Governo define setores que podem acessar crédito de R$ 15 bilhões
O governo federal anunciou recentemente os setores econômicos que terão prioridade no acesso ao crédito de R$ 15 bilhões criado para atenuar os impactos da guerra no Oriente Médio e das tarifas comerciais impostas pelos Estados Unidos (EUA). Essa medida visa apoiar segmentos considerados estratégicos, que têm déficit na balança comercial, como indústria farmacêutica e tecnologia da informação.
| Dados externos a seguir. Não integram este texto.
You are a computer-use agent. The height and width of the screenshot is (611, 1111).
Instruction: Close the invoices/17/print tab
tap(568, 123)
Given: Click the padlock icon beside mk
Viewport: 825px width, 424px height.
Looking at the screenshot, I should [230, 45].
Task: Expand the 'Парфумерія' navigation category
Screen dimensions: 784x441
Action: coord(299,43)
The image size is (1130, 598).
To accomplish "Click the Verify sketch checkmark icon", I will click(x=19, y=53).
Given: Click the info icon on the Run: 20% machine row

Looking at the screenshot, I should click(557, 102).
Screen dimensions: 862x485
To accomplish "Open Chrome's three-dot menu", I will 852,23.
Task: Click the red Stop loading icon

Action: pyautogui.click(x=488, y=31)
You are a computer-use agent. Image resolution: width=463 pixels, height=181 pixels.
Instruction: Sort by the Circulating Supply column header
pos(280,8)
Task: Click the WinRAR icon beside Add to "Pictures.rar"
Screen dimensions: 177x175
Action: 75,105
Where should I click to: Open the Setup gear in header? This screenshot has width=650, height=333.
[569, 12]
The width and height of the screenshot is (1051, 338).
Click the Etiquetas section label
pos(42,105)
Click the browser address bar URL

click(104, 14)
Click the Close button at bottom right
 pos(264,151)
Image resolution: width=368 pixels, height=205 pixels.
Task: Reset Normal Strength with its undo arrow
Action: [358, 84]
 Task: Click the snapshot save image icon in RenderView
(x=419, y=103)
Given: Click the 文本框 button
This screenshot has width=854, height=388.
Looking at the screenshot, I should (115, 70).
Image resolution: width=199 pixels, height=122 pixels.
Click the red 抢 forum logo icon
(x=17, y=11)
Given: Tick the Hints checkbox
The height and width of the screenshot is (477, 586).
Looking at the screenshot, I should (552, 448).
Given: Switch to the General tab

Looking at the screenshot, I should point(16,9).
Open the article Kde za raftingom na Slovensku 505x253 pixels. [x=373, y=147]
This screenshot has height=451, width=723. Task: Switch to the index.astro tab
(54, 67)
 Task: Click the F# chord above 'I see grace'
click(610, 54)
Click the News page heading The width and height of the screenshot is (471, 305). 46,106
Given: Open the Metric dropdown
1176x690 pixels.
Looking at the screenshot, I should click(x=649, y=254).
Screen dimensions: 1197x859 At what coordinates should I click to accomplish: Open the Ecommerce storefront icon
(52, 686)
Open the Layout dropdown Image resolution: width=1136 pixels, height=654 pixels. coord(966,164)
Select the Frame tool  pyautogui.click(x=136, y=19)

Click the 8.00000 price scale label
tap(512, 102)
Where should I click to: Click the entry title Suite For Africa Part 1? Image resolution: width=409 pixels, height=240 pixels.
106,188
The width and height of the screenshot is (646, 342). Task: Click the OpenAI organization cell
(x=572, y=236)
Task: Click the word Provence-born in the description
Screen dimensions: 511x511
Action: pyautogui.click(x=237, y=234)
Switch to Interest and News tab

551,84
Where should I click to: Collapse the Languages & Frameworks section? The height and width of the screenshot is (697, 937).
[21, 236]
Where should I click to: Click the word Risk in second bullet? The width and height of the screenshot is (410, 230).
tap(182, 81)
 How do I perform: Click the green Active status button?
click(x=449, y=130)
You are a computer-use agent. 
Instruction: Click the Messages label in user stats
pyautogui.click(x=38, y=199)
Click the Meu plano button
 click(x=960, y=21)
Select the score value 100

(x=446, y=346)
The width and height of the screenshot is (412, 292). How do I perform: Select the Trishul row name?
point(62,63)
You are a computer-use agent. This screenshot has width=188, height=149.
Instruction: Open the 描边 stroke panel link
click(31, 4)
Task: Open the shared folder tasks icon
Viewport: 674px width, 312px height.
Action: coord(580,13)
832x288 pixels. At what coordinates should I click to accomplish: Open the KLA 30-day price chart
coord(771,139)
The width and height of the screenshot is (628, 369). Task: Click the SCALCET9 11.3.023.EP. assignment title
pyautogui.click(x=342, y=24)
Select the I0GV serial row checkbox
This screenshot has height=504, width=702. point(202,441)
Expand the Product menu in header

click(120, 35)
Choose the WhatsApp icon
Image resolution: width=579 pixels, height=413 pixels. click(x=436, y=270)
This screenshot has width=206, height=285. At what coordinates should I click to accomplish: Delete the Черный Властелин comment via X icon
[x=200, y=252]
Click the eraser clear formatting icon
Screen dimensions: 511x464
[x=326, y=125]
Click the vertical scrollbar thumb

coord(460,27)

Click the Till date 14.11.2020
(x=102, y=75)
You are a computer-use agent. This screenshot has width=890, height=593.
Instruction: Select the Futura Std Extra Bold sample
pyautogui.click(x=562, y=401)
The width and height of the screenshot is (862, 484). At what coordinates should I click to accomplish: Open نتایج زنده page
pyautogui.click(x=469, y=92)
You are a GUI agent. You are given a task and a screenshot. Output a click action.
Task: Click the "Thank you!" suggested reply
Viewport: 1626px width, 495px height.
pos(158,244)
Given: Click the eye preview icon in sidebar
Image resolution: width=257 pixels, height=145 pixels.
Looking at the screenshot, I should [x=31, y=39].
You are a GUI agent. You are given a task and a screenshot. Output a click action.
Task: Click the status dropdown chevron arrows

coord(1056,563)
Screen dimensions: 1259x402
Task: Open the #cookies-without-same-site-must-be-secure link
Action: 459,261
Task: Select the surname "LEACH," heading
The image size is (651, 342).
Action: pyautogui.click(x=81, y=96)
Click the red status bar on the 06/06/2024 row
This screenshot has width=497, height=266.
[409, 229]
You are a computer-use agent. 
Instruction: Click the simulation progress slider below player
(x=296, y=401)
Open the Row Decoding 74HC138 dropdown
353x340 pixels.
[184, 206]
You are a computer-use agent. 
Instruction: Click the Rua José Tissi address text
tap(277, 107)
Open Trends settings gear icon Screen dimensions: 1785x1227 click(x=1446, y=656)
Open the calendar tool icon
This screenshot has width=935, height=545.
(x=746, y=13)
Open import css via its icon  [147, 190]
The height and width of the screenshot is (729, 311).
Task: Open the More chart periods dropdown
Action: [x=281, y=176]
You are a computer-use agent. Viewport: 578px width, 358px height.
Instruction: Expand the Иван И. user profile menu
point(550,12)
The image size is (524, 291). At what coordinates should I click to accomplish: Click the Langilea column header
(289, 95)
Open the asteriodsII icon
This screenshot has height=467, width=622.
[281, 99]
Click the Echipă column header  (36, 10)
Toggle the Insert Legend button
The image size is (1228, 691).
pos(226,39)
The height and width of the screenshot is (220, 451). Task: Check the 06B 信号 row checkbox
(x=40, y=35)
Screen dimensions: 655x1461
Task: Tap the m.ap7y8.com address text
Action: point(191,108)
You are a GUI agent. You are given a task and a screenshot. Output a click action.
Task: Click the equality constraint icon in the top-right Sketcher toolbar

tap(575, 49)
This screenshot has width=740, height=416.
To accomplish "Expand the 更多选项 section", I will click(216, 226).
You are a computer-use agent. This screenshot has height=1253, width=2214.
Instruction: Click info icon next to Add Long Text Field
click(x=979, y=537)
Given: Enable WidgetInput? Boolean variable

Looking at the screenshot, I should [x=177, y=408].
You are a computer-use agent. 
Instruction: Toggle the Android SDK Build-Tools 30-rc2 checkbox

Os detalhes foram apresentados pelo presidente em exercício, Geraldo Alckmin, em coletiva de imprensa no Palácio do Planalto. O novo plano de socorro será operacionalizado pelo Banco Nacional de Desenvolvimento Econômico e Social (BNDES) e é uma segunda etapa do Programa Brasil Soberano, lançado em meados de 2025, destinado às empresas exportadoras impactadas pelo tarifaço dos EUA.
Setores beneficiados
Três grupos de empresas têm direito ao crédito, conforme a Portaria Interministerial publicada pelo Ministério do Desenvolvimento, Indústria, Comércio e Serviços (MDIC). O primeiro grupo inclui empresas exportadoras de bens industriais e seus fornecedores afetados pelas medidas tarifárias impostas dos EUA. O segundo grupo inclui empresas de setores considerados estratégicos, como o ramo têxtil, químico, farmacêutico, automotivo, máquinas e equipamentos eletrônicos e de informática. O terceiro grupo inclui empresas exportadoras e seus fornecedores para os países da região do Golfo Pérsico, no Oriente Médio.
As empresas mais atingidas são as da indústria do aço, cobre e alumínio, que pagam 50% de tarifas extras, e os setores de peças automotivas e de alguns tipos de móveis, que pagam taxa de 25% para vender aos norte-americanos.
Condições do crédito
As linhas de crédito são para financiar capital de giro; capital de giro destinado à produção para exportação; aquisição de bem de capital; e investimentos para ampliação da capacidade produtiva ou o adensamento da cadeia de produção, adaptação de atividade produtiva, e em inovação tecnológica ou adaptação de produtos, serviços e processos. As taxas variam de 0,94% ao mês, para investimentos, até 1,28%, para capital de giro, no caso das contratações diretas com o BNDES.
As carências variam de 1 ano a 4 anos (investimentos), com prazos de 5 a 20 anos para quitação. Essas condições visam apoiar as empresas afetadas pelas medidas tarifárias e pela guerra no Oriente Médio, contribuindo para a recuperação econômica do país.